THE education policies imposed by Prime Minister Tony Blair’s government are depriving many young people of the opportunity of going into Higher Education and others are forced out of the university courses by huge debts and poverty.
This was exposed yesterday when figures were published by the Universities and Colleges Admission Service (UCAS) revealing that the number of applications to English universities dropped by 3.7 per cent between 2005 and 2006, the first time they have decreased for six years. There were 13,000 less applications, with the total falling to 371,683.
There is no secret why this is the case. In September tuition fees will be increased from £1,175 a year to £3,000, as a result of the imposition of top-up fees. In Scotland and Wales, where top-up fees will not be charged this year, applications rose by 1.6 per cent and 0.5 per cent respectively.
The total indebtedness of students on a three-year course is expected to rise from approximately £16,225 to about £21,980.
It is clear that the Labour government is turning the universities into businesses and attempting to put an end to free state education.
Universities are being driven to get funds from large corporations which demand activities which will yield profits. Alongside this they will be charging students more and more so that the students will eventually pay the full cost of their courses.
This twin-track attack on the university system means that funding from the Treasury, out of general taxation, will become negligible.
Labour’s education policies are leading to a situation in which Higher Education, provided as their right to the younger generation, will no longer exist. It will be only for the rich, and working-class and middle-class youth will be excluded by the cost of going to university.
In response to the university applications figures the National Union of Students (NUS) said these were ‘extremely worrying’ because top-up fees and debt were deterring potential students.

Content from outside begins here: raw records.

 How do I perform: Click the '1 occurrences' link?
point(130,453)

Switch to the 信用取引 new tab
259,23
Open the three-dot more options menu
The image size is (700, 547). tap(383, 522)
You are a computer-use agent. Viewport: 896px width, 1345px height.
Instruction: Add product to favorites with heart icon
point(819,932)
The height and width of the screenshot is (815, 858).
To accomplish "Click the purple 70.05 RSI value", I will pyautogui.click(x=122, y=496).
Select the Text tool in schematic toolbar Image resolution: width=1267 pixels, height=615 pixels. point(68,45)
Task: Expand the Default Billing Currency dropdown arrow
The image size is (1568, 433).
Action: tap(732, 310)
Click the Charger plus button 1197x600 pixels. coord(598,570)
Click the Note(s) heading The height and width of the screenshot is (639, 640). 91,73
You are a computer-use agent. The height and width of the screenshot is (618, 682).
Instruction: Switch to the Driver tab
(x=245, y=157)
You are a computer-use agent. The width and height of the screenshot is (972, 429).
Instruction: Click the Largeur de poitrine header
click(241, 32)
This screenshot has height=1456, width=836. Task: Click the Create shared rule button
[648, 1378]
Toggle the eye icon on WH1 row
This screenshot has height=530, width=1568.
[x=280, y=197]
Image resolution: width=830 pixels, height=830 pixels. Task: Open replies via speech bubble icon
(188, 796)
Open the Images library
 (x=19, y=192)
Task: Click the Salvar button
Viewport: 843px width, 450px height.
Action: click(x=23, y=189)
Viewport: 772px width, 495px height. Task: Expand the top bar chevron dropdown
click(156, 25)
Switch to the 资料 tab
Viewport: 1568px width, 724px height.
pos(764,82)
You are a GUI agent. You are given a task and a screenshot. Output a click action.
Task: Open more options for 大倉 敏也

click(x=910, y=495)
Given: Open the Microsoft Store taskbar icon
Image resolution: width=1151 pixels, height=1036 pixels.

NUS President Kat Fletcher said: ‘If figures are going down now, imagine the scenario we could be faced with if universities are given the green light to charge whatever they like per year . . . That’s why we are starting a united campaign now to keep the cap on tuition fees when it comes up for review in 2008.’
This is the set-piece response from the supporters of Labour and ‘left’ protest groups in the leadership of the NUS. They are like the little boy who cried ‘wolf!’
When Blair brought forward plans in 1997 to bring in university tuition fees and scrap grants, they said they would fight this to the end. When it became law, they did nothing and accepted the ending of free university education.
Then the Labour government proposed top-up fees during the last Parliament. Once again, these reformists in the leadership of the NUS said they would stop this at all costs.
Now we see that Fletcher has raised ‘the white flag’ and is accepting top-up fees. She is proposing instead ‘a united campaign now to keep the cap on tuition fees’. On the basis of their track record, it is clear that the NUS leaders are preparing for their next capitulation to the Labour government.
The thousands of students excluded from universities, the hundreds of thousands whose lives are blighted by huge debts and the millions of young people in schools and colleges with aspirations to go to university are demanding a fight so they can go into Higher Education.
That is why it is necessary to build a new leadership in the NUS that will organise a fight to defeat all the Blair government’s measures which stop working-class and middle-class youth going to university. The Young Socialists Students Society (YSSS), the student section of the Workers Revolutionary Party is building such a leadership in the universities and colleges.
The right to free state education, including at the university level, was won through the struggles of the working-class movement in the past, with the trade unions in the forefront, because all working-class families want a decent education for their children.
Students must organise alongside the trade union movement to restore the right to free state education by organising to bring down the Labour government, through mass political strike action. This government must be replaced with a workers’ government that will implement socialist policies, enabling young people to study at university free, as is their right.